◆ TASK GOAL
Continue the post below about choosing the films of only five directors to take to a desert island, starting right after its last sentence.

◆ SOURCE PASSAGE

This is an idea that the filmspotting podcast covered in their latest episode, and while they had intriguing choices it spurred me to a slightly different list and slightly different choices.

If you can only, for whatever reason, have the films of five directors to watch, on a desert island, for an uncertain amount of time, or for all time… what five directors do you choose? Fritz Lang? F.W. Murnau? Louis Feuillade? Alfred Hitchcock? David Lean? Orson Welles? Ousmane Sembene? Mary Harron?

They list very interesting choices, not as good as the names I list above (I’m joking), many of which I myself am a cheerleader for (Kurosawa, Howard Hawks), but it occurred to me that diversity, particularly when it came to Hollywood films, was a rare exception rather than a rule. And that concerned me because, if I am trapped on a deserted island with the filmography of only 5 directors, that I wanted the filmography of at least a couple of those directors to represent the ethnic width and breadth of the human condition. The beauty of a range of colors and women and cultures.

◆ DATASET SECTION
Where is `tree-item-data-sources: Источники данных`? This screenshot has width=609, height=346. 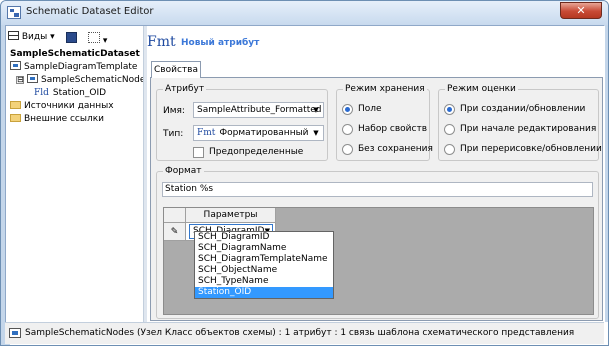
tree-item-data-sources: Источники данных is located at coordinates (62, 106).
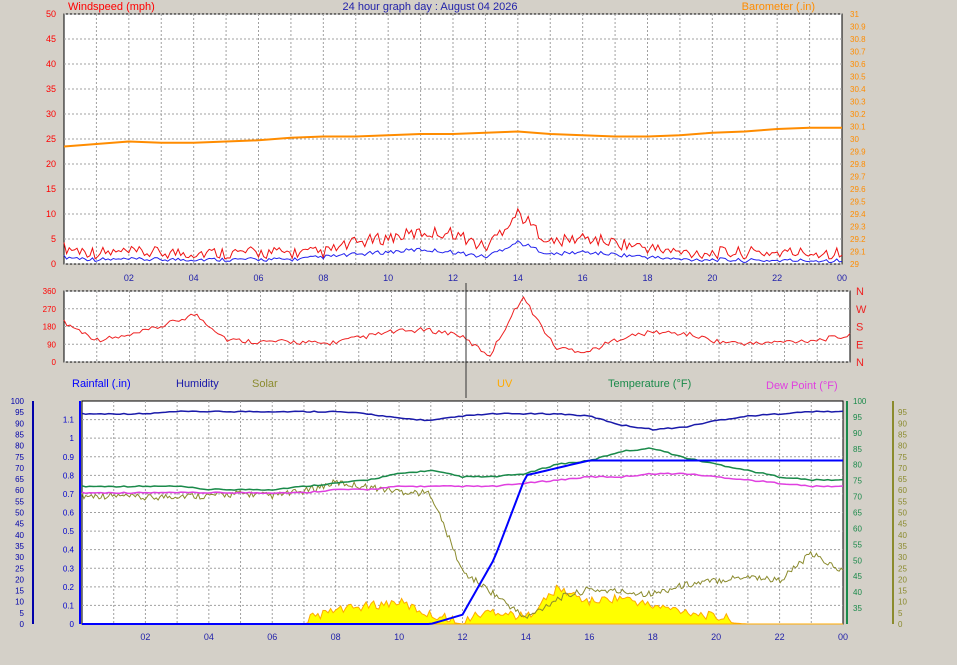  Describe the element at coordinates (518, 278) in the screenshot. I see `panel1-xtick-label: 14` at that location.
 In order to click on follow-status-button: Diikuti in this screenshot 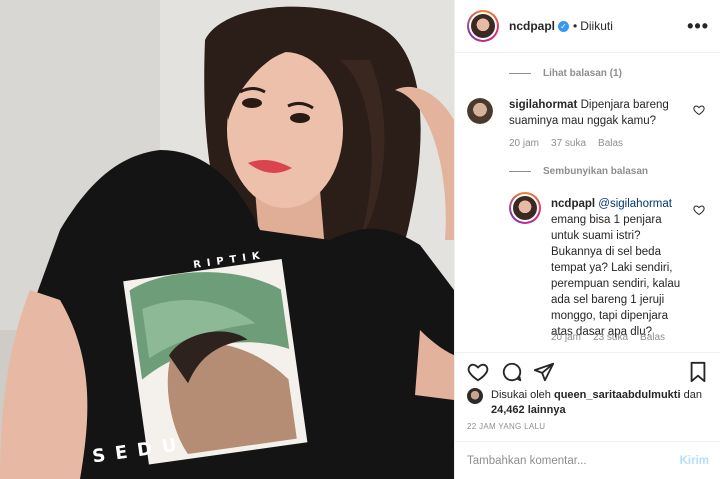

◆ RESULT FOR THIS TASK
I being someone who even today gets bored with the lack of diversity of films, the idea of being stuck with films not representative of the larger world, and the rich tapestry of people in it, gave me pause. For all our berating of terms like political correctness (which when really defined is respect, so when people rail against political correctness what they are really arguing against is giving people respect) we have become a more intolerant and stratified society. And part of that I think has to do with our mass media. Our obsession with vilifying the other.

The (seemingly increasing) lack of diversity in recent films and television, being I think a dangerous sign of a tail wagging the dog society. Of a vocal minority calling for a return to ‘the good old days’ which, when finally viewed, never really were that good.

Hollywood has from its inception been a propaganda machine, where a few people’s fiction altered often negatively many people’s facts. And before discussing Desert Island directors, another discussion has to be had first… about the values of film. Not the value of film, but the values portrayed or reiterated or held dear, in perhaps too many films. We have to talk about exclusion and stereotyping in films beginnings, and in film’s present.

While willing to give a slight pass to pre-1960 films given their historic placement, I have less interest or sympathy for segregated and nearly Apartheid rich, post-1960 into 21st century, Hollywood films. Or worse the 21st century version of Step and Fetchit, black actors used to deliver White Messages. Be it MONSTERS BALL or TRAINING DAY it’s the eye-bulging, debasing, cartoonish extremes, that Black actors are saddled to wear, that hearkens to what is worst in cinema.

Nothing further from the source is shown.